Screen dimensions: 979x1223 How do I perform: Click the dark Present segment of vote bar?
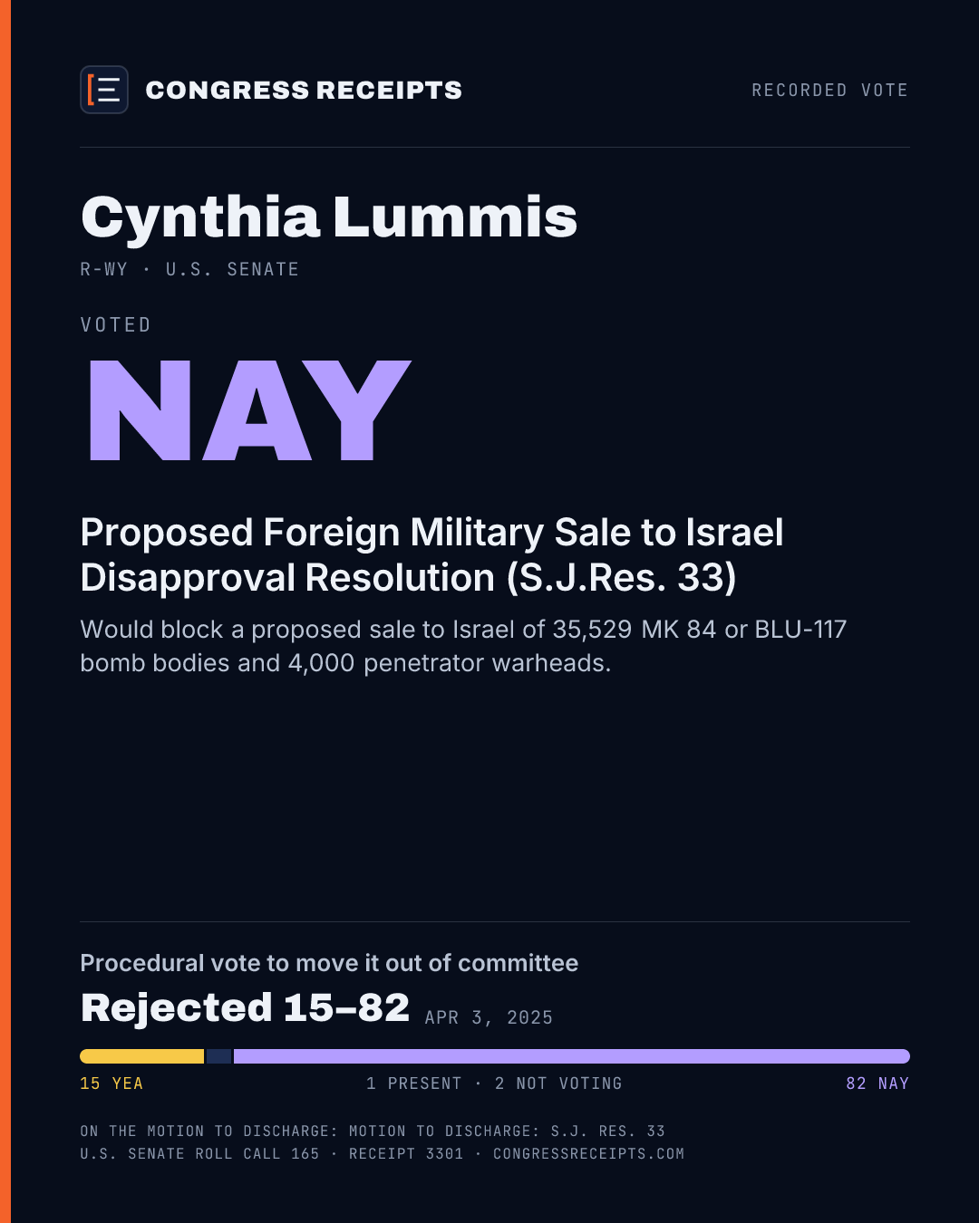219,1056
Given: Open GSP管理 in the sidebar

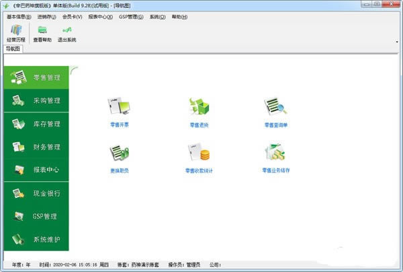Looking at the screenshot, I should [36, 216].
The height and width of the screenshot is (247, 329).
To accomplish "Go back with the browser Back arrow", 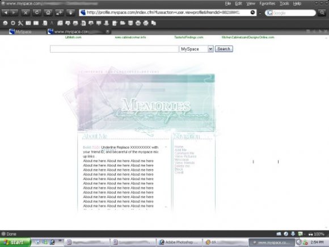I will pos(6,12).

==

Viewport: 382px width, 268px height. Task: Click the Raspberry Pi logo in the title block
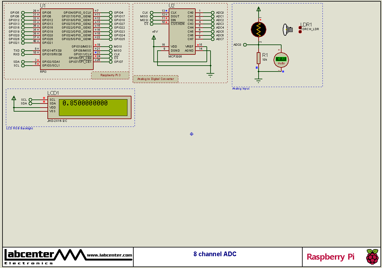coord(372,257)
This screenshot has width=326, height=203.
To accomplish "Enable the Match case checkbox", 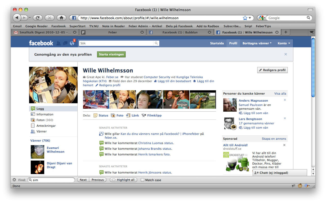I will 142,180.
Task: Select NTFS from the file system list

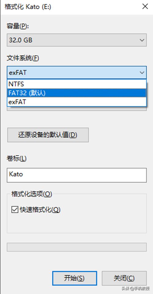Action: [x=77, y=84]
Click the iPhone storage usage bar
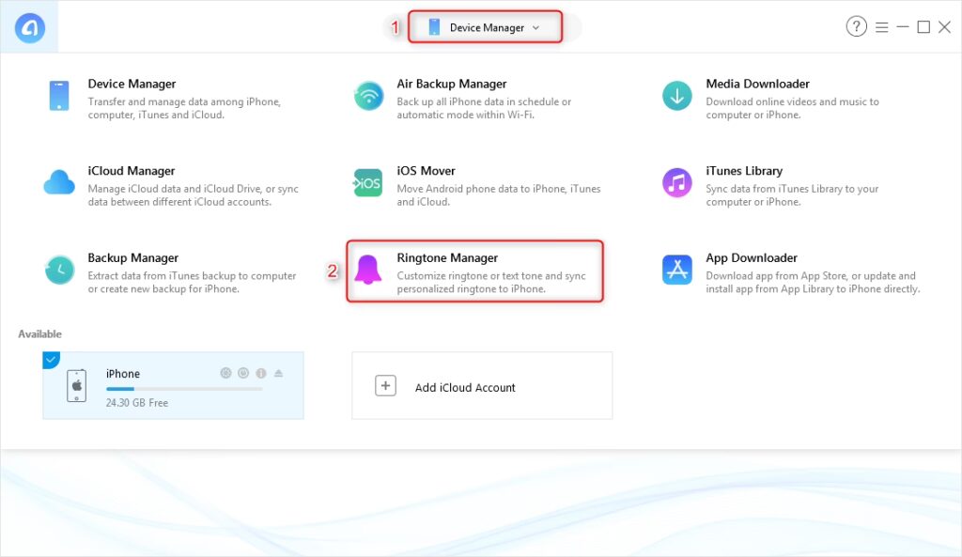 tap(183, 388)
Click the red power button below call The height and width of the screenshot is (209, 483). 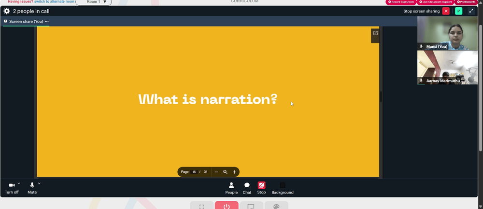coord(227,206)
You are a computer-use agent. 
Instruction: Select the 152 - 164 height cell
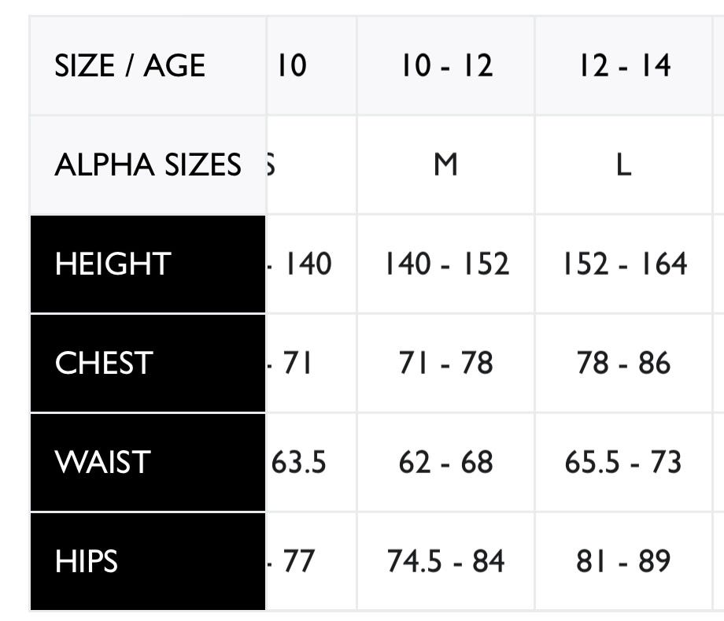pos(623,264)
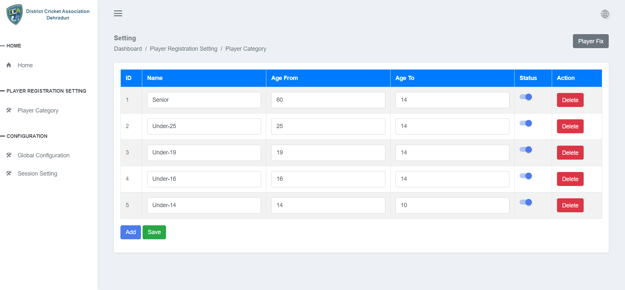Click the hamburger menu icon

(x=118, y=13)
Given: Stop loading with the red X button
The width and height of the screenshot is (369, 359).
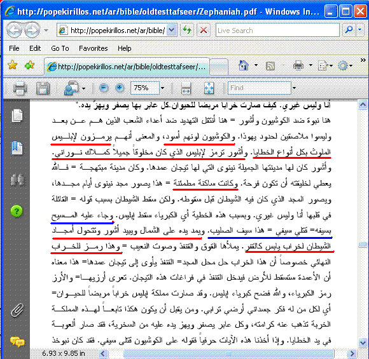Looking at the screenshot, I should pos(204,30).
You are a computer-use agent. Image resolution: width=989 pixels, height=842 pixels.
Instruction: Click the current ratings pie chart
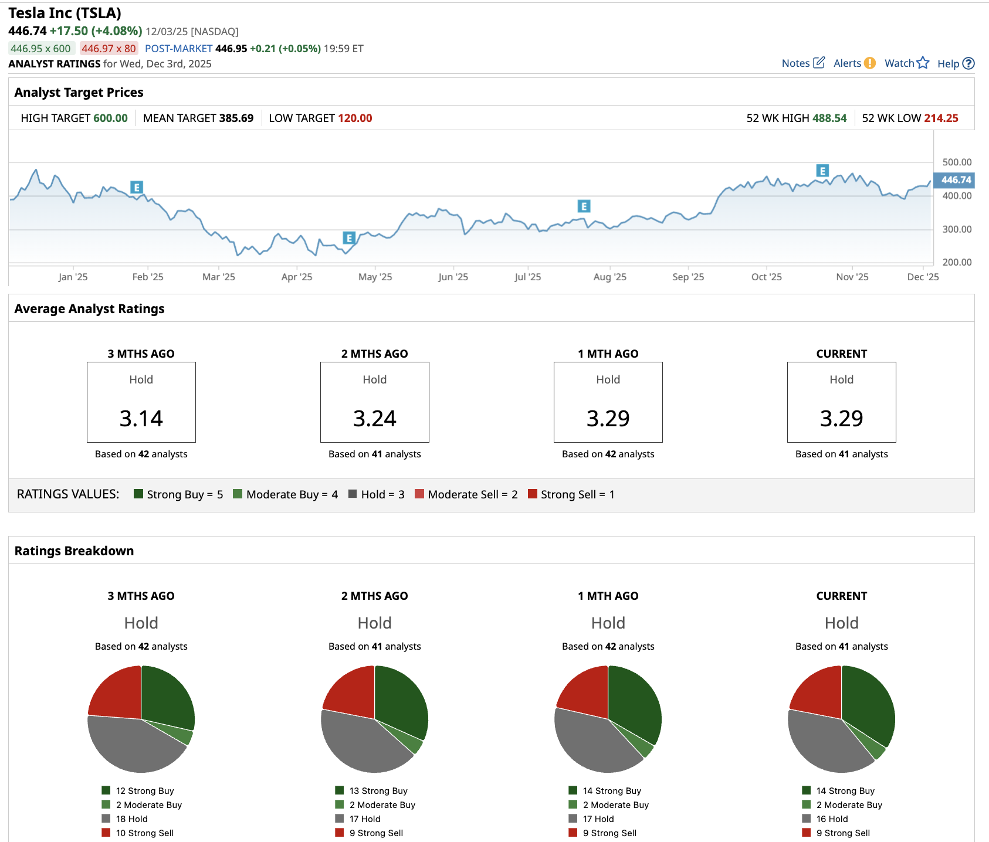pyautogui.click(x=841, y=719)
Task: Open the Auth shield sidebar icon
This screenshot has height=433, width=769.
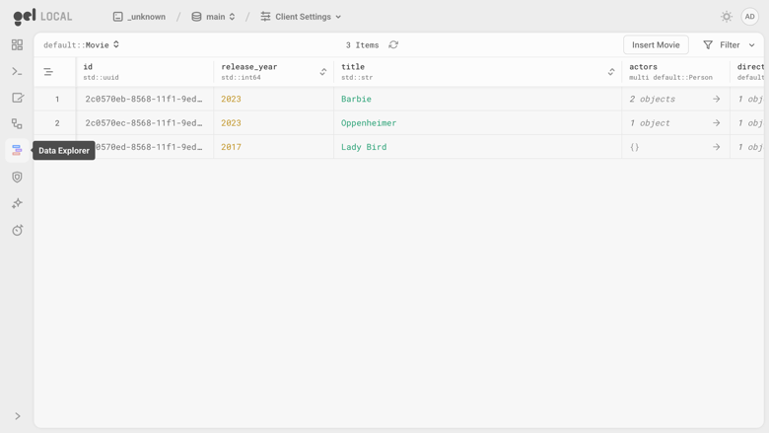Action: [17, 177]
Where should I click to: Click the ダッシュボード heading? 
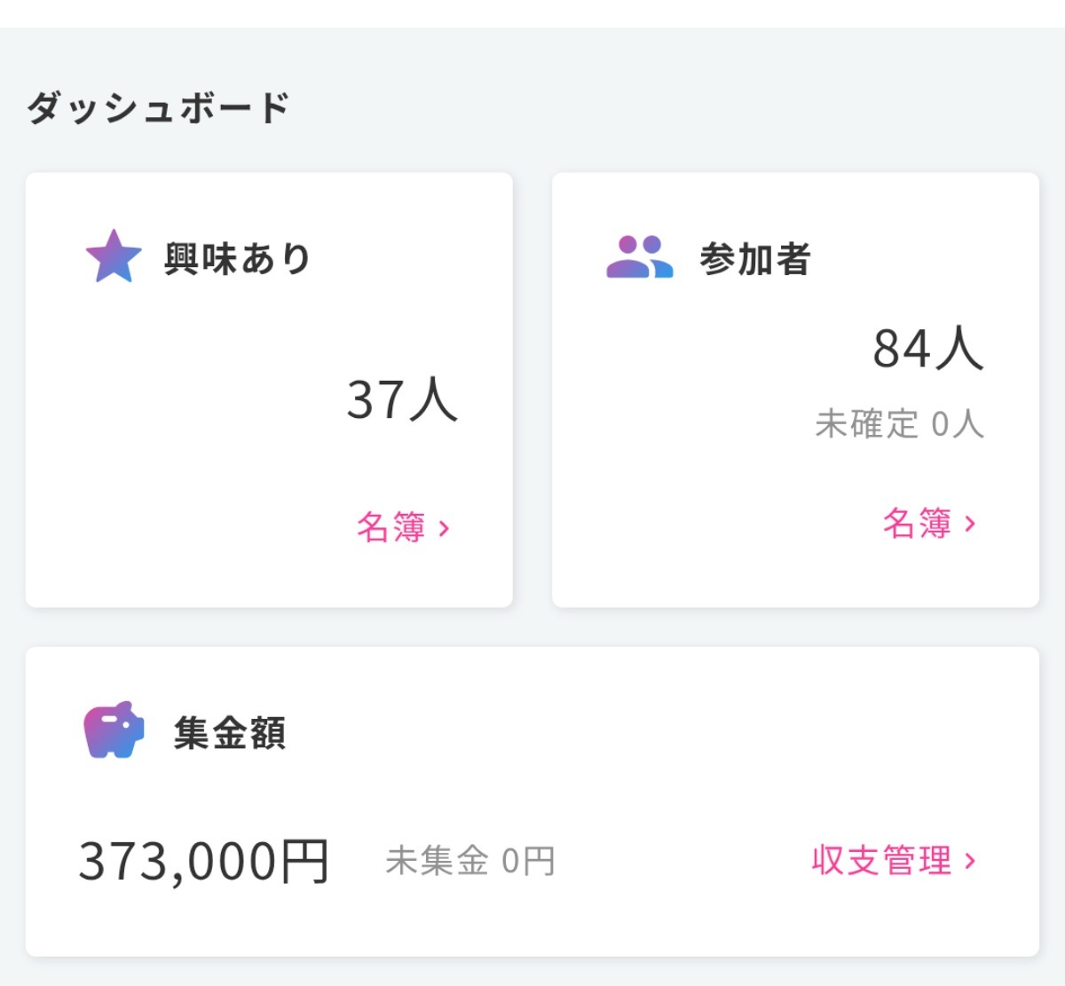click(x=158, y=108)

### Problem to solve
For each line in the data that holds "agent", add one to a count, then report that count alone.

### Answer to the problem
2